This semester, the College will complete construction of a new
state-of-the-art research building. Many of the faculty, staff,
and students in our three plant science departments (Agronomy,
Plant Pathology, and Horticulture) will occupy a facility that
will greatly expand their opportunities to excel in a field of
agricultural research that is highly competitive and rapidly advancing.
I encourage you to read more about this new building elsewhere
in this issue.
I came to Kentucky in 1978, I have been associated with the College's
plant and soil sciences programs. I am very proud of these programs,
both their national stature and their history of contributions
to the commonwealth. The University of Kentucky has repeatedly
designated plant sciences as an area of excellence and opportunity
within the University. Most recently, a University-wide study
selected plant bioengineering as one of about a dozen "futures"
areas at UK. This means that the plant sciences will continue
to be recognized as an area of impact and scientific achievement,
worthy of investment over the next decade.
In the 20th century, UK's plant and soil sciences programs helped
to revolutionize crop agriculture in Kentucky. New plant varieties,
pest control technologies, better seed production methods, soil
conservation practices, and nutrient management strategies developed
at UK have had dramatic benefits for Kentucky crop producers,
doubling or tripling yields of some crops. Even more remarkably,
in many cases increase in crop yield has been coupled with significant
improvements in protection of soil and water resources.
It is very appropriate that this issue of the Ag Magazine would
also feature three College families who are leading crop producers
in Kentucky. Our connections with such farm families span the
full scope of the land grant mission: instruction, extension,
and research.

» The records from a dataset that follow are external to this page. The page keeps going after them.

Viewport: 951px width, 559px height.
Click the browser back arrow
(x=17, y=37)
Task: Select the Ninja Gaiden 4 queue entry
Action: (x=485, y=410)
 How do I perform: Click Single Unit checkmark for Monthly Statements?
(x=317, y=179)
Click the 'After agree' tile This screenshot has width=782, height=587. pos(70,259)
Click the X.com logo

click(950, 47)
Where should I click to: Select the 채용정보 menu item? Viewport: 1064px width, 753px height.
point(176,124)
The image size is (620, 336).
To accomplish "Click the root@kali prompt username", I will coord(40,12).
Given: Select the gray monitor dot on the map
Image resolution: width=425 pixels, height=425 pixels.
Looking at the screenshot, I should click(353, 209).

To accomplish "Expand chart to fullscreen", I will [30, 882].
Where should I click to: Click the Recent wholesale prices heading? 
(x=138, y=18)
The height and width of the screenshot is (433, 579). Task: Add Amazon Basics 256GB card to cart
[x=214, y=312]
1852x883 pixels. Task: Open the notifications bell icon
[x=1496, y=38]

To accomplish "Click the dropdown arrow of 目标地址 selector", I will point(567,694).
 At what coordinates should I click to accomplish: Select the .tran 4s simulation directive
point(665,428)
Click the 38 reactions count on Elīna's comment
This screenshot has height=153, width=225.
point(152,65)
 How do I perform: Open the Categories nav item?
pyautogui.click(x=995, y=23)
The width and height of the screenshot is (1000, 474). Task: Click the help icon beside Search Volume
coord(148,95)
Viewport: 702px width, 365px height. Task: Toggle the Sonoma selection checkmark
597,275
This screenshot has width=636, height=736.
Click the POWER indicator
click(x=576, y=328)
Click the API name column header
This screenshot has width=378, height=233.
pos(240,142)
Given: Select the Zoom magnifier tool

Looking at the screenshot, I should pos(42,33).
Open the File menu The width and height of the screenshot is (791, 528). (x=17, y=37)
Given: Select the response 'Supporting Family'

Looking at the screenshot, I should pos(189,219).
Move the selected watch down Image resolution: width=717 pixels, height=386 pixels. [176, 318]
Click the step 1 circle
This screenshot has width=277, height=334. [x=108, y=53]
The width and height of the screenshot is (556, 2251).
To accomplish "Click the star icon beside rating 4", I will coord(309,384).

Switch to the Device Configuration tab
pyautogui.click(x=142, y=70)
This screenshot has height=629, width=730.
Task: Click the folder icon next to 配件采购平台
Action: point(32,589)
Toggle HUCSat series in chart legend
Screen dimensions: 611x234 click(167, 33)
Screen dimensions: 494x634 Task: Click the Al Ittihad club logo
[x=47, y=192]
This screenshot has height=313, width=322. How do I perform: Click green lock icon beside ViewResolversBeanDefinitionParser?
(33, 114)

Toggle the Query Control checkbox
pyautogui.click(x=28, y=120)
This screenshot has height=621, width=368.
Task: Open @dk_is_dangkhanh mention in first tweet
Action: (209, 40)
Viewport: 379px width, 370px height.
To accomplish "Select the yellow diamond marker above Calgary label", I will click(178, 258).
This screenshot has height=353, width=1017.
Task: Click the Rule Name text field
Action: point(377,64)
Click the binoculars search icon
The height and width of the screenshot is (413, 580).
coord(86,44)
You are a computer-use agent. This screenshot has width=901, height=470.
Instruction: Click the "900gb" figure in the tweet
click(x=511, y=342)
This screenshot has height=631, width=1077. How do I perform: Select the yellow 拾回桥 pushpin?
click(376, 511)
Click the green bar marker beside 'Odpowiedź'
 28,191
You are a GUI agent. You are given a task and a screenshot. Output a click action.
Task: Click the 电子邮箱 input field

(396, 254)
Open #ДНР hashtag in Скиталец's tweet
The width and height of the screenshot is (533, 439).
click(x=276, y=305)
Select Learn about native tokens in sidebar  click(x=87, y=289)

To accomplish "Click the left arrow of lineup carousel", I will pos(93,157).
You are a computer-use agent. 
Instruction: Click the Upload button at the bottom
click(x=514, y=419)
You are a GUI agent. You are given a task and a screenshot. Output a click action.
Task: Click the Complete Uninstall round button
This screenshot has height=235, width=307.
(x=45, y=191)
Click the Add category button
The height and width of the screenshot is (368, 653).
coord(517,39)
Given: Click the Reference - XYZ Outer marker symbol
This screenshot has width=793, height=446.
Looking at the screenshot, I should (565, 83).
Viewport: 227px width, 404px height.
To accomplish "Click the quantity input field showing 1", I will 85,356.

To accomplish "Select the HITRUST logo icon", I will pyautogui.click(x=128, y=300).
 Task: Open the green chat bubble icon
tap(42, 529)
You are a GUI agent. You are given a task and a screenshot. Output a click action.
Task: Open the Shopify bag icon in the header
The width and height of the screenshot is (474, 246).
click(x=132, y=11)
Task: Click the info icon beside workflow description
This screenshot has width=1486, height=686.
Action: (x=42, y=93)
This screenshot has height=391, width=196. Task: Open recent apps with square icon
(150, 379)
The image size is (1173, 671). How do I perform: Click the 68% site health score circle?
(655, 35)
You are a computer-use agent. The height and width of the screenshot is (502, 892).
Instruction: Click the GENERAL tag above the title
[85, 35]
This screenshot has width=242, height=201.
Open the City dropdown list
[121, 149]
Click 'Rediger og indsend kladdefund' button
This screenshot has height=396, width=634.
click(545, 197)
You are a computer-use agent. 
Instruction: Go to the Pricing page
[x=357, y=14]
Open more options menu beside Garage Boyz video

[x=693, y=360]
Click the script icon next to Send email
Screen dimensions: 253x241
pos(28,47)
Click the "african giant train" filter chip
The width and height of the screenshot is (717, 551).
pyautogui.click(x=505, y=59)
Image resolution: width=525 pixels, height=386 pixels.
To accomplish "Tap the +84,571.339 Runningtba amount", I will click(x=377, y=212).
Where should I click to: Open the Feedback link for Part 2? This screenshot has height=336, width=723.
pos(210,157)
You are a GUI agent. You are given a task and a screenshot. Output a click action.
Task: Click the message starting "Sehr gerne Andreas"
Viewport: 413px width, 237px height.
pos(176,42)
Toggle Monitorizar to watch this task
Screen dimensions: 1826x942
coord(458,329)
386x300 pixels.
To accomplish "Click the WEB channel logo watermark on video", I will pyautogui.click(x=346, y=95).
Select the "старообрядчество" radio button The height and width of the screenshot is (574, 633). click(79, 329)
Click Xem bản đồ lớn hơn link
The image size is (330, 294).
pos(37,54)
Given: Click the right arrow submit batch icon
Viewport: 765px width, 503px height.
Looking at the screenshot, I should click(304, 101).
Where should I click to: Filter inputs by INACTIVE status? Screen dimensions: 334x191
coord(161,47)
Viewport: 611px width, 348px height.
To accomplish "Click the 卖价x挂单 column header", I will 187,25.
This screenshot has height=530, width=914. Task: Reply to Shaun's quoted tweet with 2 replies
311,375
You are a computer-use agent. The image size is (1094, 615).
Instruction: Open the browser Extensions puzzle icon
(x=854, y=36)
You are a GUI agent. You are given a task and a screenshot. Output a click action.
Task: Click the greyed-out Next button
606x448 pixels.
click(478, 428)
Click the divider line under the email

The story of these families also reminds us that,
at a land grant institution, investments in discovery research
and new facilities must ultimately be justified by the potential
for real benefits to the people of Kentucky.
A key reason for the impact of plant science programs at UK and
other land grant institutions around the country is that we have
balanced and integrated discovery science, research and development,
technology transfer, and grass roots extension. This is not simply
a process of adapting discoveries to practical application. Continuous
communication with producers and practitioners should, and usually
does, direct and shape the research itself.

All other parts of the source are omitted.